Gli investigatori della Squadra Mobile della Questura di Siena hanno tratto in arresto due cittadini di origine tunisina, rispettivamente di 19 e 34 anni, colti in flagranza di reato per detenzione di sostanze stupefacenti ai fini di spaccio. L’operazione si è sviluppata tra i comuni di Poggibonsi e Colle di Val d’Elsa durante lo scorso fine settimana, nell’ambito di servizi mirati al contrasto del traffico di droga. Gli agenti hanno intercettato un’autovettura sospetta, seguendola fino al centro abitato colligiano dove, a seguito di una perquisizione, è stato rinvenuto un ingente quantitativo di cocaina pronto per essere immesso sul mercato locale.
Il rinvenimento dello stupefacente e il sequestro dei telefoni
Al momento del fermo, l’atteggiamento dei due occupanti del veicolo ha indotto gli operatori ad approfondire il controllo. La perquisizione personale sul diciannovenne ha permesso di scoprire, occultato all’interno dei pantaloni all’altezza dell’inguine, un involucro contenente 506 grammi di cocaina.

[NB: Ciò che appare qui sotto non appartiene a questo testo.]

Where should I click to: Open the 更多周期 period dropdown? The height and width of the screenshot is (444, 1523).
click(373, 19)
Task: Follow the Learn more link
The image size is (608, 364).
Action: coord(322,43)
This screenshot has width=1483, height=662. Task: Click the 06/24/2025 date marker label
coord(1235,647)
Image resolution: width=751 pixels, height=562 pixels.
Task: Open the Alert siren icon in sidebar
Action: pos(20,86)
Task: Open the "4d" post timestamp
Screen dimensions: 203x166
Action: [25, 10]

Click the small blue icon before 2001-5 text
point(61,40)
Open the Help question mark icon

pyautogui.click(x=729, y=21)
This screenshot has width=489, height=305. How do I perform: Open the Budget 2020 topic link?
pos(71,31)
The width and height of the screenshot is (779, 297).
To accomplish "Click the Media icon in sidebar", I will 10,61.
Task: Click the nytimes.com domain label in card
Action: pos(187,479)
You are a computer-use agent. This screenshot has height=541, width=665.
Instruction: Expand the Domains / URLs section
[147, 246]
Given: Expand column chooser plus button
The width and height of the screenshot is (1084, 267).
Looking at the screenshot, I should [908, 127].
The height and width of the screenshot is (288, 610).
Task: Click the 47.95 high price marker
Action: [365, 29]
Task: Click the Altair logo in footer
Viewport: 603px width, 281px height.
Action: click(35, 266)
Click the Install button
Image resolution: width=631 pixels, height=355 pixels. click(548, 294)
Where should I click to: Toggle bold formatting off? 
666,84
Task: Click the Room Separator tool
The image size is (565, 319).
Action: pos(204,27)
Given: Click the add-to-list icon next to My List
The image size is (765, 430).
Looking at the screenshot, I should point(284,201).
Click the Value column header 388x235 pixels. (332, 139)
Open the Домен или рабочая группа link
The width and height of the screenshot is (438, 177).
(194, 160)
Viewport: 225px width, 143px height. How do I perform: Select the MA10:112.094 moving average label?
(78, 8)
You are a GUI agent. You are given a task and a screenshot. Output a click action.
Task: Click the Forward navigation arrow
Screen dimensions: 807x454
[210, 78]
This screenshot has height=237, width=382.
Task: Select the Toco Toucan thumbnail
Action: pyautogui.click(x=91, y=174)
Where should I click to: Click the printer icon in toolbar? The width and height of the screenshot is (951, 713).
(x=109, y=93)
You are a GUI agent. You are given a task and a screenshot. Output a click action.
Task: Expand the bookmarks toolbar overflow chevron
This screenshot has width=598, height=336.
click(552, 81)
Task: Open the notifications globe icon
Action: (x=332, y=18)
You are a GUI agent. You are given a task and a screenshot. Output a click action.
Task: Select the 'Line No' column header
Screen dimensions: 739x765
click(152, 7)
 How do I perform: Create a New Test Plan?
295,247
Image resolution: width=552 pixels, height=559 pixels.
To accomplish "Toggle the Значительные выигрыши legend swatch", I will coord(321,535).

Parallelamente, il conducente trentaquattrenne è stato trovato in possesso di una dose già confezionata e di 675 euro in contanti. L’ispezione è stata estesa anche al veicolo, portando al sequestro complessivo di sette telefoni cellulari, presumibilmente utilizzati per la gestione dell’attività illecita e dei contatti con gli acquirenti.
La perquisizione domiciliare e la custodia in carcere
Le attività di indagine sono proseguite presso l’abitazione del trentaquattrenne, dove i poliziotti hanno rinvenuto ulteriori 1.850 euro in contanti nascosti all’interno del soggiorno e una seconda dose di cocaina. Dopo le procedure di rito, i due soggetti sono stati trasferiti presso la Casa Circondariale di Siena. Il Giudice per le Indagini Preliminari del Tribunale di Siena, accogliendo la richiesta del Pubblico Ministero, ha convalidato l’arresto disponendo per entrambi la misura della custodia cautelare in carcere. Il procedimento si trova attualmente nella fase delle indagini preliminari, restando valida la presunzione di innocenza fino a eventuale sentenza definitiva.